Think of it as the same sort of wireless internet access you get when you connect your laptop at a local café, except it'll be on everything — your television, your camera and even your printer. By next year's annual gadget circus in Las Vegas, Wi-Fi Direct will be allowing all sorts of devices to connect to the internet, and each other. More importantly, it will offer the promise of largely removing those scourges of the technology world: cables and wires.
"You can expect that to be the case. Our members have been very energized around this program," says Edgar Figueroa, executive director of the Wi-Fi Alliance, in an interview at this year's recently concluded CES. "There's a perfect storm brewing with consumer demands and expectations."
The Wi-Fi Alliance is a technology standardization and testing group started initially in 1999 by six companies including Nokia and Lucent. Based in Austin, Texas, it has since grown to more than 300 members, including a who's who of technology — Apple, Microsoft, Sony and Cisco, just to name a few.
The Alliance tests and certifies new Wi-Fi standards and products, and expects members to ship 500 million such devices — including games consoles, computers and smartphones — this year. By 2013, with Wi-Fi Direct being added to consumer electronics of all sorts, that number is expected to grow to more than 1.2 billion.
Wi-Fi Direct, first announced in October, is a technology that allows gadgets equipped with Wi-Fi chips to communicate with each other without having to go through an intermediary device, such as an internet router.
The examples, Figueroa says, are numerous. You could send photos from a digital camera directly to a printer, or connect a mouse to a laptop, which is then connected to a monitor, or transmit sound from your home theatre amplifier to speakers around the house, all wirelessly.
"Applications like that are just the beginning because our members have proven time and time again that when we give them a technical solution, they get creative and come up with all kinds of products," he says.
Unlike existing wireless technologies, all of this will be standardized, interoperable across brands and benefit from the advantages of Wi-Fi — namely security, range up to 200 metres and transfer speeds up to 250 megabits per second.

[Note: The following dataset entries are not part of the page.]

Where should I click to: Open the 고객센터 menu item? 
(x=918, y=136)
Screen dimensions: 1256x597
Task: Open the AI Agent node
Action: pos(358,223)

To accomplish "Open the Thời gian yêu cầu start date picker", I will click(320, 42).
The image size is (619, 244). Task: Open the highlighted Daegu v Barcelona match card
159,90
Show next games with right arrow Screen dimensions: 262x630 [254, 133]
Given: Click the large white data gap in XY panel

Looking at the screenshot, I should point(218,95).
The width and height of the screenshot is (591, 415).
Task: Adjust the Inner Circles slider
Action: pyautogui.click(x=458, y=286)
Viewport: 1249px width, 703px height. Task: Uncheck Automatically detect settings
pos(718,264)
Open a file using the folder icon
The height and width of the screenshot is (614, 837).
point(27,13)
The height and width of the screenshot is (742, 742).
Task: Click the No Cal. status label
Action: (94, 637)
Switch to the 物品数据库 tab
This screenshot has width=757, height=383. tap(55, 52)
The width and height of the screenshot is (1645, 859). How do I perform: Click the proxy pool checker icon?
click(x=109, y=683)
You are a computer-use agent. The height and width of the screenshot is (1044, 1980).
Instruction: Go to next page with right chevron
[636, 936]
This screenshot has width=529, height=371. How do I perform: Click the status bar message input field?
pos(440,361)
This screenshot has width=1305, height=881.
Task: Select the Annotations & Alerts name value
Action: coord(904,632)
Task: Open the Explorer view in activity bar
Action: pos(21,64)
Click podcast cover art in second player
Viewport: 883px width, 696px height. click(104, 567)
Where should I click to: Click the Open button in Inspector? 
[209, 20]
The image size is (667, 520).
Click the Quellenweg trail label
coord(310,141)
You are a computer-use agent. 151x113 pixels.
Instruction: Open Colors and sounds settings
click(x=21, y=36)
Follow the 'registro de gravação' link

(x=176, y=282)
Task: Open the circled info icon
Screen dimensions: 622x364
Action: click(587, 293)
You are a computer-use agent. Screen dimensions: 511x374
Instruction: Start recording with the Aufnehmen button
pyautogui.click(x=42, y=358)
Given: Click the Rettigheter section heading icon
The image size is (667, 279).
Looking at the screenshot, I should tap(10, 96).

The Wi-Fi Alliance expects the first Wi-Fi Direct-equipped devices to become available in mid-2010, with more coming rapidly after that. And while most new electronics will come with Direct, existing Wi-Fi-capable devices will only need a software update to become compatible. Moreover, only one device in a home or office will need Wi-Fi Direct, whereupon it will act as a sort of network hub for all other gadgets connecting to it.
"To the devices that don't have Wi-Fi Direct, it will appear as if they are joining a Wi-Fi network," Figueroa says.
Unlike some technologies that are hyped at CES but which are supported by questionable consumer demand — like 3D TV at this year's show — Wi-Fi Direct is likely to be an instant hit at next year's event. A recent survey by the Wi-Fi Alliance found an overwhelming majority of consumers polled favoured more simple wireless connectivity in their devices, a finding that confirms a truism many gadget users already know.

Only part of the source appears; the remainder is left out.